Reshuffle Kabinet Kental Nuansa Politis? Ini 4 Catatan Pengamat

Reshuffle kabinet Jokowi-Maruf dinilai hanya kental muatan politis

ANTARA/Akbar Nugroho Gumay
Presiden Joko Widodo (kanan) menyampaikan selamat kepada Menteri Perdagangan Zulkifli Hasan (kiri) usai upacara pelantikan menteri dan wakil menteri Kabinet Indonesia Maju sisa masa jabatan periode 2019-2024 di Istana Negara, Rabu (15/6/2022).
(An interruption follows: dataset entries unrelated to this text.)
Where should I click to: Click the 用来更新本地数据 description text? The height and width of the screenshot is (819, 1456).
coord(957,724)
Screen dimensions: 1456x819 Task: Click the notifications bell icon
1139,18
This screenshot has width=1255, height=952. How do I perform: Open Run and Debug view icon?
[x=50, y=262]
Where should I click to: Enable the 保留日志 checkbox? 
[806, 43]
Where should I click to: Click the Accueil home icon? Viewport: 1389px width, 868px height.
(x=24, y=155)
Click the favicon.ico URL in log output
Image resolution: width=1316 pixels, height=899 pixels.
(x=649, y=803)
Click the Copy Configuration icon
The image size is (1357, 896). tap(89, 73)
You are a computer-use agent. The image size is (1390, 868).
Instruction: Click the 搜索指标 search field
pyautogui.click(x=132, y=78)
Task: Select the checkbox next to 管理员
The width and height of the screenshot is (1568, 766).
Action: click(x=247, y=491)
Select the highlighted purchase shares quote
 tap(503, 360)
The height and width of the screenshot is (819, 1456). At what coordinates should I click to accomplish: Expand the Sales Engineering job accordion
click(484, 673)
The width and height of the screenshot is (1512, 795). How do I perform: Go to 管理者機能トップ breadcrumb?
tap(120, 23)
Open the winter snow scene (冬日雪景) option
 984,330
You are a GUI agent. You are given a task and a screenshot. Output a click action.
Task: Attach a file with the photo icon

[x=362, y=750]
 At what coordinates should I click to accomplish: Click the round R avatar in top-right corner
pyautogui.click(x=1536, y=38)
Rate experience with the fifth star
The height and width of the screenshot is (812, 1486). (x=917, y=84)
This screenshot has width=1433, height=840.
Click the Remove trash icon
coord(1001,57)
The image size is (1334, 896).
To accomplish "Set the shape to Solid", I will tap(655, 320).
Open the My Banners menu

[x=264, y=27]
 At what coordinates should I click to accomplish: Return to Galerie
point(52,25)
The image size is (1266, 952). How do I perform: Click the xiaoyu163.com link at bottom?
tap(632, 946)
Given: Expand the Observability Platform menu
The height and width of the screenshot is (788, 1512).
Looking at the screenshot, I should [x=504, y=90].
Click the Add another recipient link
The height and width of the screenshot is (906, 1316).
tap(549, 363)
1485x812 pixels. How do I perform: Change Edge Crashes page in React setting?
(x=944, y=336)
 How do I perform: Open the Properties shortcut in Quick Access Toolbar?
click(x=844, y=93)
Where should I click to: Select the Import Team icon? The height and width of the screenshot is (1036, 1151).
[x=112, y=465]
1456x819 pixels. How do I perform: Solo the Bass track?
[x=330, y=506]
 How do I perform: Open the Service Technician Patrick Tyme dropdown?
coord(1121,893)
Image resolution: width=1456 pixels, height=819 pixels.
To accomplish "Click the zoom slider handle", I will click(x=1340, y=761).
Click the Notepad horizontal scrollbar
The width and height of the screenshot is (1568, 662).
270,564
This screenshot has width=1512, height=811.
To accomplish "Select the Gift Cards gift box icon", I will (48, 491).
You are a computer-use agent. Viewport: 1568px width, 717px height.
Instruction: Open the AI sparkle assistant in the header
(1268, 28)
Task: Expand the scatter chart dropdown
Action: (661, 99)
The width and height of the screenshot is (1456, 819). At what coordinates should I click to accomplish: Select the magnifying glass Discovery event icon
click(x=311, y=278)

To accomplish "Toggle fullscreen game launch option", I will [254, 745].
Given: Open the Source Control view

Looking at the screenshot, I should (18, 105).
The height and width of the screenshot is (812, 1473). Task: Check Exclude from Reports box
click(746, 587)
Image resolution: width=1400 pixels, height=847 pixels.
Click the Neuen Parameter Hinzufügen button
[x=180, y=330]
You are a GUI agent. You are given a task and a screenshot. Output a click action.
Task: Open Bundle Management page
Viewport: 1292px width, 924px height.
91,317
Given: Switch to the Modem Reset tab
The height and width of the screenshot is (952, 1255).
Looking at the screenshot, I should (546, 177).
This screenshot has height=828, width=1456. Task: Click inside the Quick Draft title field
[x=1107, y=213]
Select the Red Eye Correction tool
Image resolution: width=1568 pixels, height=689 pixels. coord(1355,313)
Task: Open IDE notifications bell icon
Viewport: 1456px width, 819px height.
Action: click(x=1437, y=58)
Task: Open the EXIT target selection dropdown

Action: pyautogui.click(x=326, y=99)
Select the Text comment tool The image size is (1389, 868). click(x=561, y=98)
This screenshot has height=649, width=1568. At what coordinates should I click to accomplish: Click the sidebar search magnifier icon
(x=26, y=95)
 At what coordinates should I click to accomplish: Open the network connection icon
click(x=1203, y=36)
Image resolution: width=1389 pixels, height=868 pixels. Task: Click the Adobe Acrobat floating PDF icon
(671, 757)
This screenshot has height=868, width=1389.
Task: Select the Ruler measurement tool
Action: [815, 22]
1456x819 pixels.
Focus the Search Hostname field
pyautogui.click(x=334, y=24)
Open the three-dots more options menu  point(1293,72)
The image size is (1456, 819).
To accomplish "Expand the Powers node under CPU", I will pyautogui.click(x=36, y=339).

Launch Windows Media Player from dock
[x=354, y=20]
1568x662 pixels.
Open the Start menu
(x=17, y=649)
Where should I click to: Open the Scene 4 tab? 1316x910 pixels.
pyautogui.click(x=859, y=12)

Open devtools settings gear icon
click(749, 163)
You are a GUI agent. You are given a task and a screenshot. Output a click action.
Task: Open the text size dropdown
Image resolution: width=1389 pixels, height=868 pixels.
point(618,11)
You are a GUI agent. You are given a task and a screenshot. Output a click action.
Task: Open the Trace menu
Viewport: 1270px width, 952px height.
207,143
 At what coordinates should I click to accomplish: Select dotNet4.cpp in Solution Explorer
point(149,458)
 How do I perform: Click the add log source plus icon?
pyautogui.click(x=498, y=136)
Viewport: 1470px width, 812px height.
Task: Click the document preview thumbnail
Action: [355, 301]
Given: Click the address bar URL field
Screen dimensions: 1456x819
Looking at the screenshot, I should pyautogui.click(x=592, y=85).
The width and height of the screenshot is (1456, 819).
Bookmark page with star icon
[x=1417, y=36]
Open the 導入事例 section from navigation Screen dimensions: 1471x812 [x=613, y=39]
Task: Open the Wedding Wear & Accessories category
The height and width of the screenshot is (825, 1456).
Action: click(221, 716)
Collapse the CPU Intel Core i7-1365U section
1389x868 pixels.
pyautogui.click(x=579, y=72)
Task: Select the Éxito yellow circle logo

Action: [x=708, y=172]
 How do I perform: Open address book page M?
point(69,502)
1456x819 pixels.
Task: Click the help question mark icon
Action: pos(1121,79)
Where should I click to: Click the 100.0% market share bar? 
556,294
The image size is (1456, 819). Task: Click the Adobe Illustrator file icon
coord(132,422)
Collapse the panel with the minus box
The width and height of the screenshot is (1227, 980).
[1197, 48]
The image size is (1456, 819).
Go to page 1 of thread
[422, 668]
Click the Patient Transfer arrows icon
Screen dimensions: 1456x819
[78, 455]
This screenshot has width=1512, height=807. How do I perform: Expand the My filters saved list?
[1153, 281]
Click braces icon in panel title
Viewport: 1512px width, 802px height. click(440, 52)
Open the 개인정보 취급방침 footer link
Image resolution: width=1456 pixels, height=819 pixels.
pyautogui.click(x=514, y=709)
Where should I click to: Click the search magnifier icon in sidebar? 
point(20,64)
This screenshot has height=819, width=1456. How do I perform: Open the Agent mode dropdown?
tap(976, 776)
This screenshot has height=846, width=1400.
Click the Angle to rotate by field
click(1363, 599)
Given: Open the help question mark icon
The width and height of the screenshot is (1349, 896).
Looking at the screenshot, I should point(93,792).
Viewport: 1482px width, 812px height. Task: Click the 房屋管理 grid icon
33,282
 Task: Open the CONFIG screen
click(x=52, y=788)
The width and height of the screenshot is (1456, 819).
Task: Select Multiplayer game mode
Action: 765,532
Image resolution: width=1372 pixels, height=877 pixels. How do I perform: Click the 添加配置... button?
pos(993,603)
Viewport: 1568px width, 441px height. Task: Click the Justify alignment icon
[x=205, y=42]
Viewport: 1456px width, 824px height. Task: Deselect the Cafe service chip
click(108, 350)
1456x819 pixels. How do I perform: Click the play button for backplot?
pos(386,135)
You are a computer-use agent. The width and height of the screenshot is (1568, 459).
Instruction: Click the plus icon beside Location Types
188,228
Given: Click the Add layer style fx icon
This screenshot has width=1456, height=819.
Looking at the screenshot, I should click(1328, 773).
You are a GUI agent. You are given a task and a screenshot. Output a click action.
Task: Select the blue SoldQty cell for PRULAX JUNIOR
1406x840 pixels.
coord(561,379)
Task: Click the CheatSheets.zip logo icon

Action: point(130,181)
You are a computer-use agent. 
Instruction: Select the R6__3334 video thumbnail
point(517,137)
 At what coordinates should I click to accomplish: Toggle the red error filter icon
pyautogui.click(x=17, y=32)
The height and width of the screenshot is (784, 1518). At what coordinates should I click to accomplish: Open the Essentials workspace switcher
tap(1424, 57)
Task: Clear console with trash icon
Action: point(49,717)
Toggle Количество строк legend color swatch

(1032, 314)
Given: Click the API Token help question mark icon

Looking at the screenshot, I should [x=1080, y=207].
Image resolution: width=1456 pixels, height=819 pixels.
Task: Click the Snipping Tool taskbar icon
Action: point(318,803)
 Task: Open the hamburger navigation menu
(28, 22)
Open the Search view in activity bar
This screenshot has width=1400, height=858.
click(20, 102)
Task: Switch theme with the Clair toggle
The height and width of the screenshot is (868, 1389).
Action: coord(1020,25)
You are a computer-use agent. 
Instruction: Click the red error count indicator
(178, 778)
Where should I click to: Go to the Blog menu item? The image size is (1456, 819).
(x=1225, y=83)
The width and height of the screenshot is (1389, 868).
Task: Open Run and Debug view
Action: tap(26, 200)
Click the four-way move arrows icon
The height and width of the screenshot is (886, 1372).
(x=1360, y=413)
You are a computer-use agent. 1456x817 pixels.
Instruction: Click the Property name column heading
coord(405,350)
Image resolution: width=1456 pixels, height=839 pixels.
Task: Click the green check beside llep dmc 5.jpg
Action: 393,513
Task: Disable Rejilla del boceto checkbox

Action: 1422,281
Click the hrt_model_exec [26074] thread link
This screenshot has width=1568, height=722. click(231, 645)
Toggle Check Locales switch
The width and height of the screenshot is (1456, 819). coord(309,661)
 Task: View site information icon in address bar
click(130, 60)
Presiden Joko Widodo secara resmi melantik Menteri Perdagangan Zulkifli Hasan, Menteri ATR/BPN Hadi Tjahjanto, Wamen ATR Raja Juli Antoni, Wamendagri John Wempi Watipo dan Wamenaker Afriansyah Noor.
Rep: Amri Amrullah Red: Nashih Nashrullah

REPUBLIKA.CO.ID, JAKARTA – Sejatinya reshuffle kabinet menjadi sebuah agenda publik, karena ada upaya untuk perbaikan kinerja pemerintahan.

Baca Juga

Namun dalam pengumuman reshuffle kabinet Indonesia Maju oleh Presiden Joko Widodo, Rabu (15/6/2022) lalu bisa jadi ada upaya lain di balik kaca mata publik, terutama terkait strategi politik dan pencalonan presiden jelang 2024.

Direktur Eksekutif Trias Politika Strategis, Agung Baskoro, mengungkapkan publik melihat beragam problem ekonomi dalam beberapa waktu terakhir jadi alasan dilakukannya reshuffle.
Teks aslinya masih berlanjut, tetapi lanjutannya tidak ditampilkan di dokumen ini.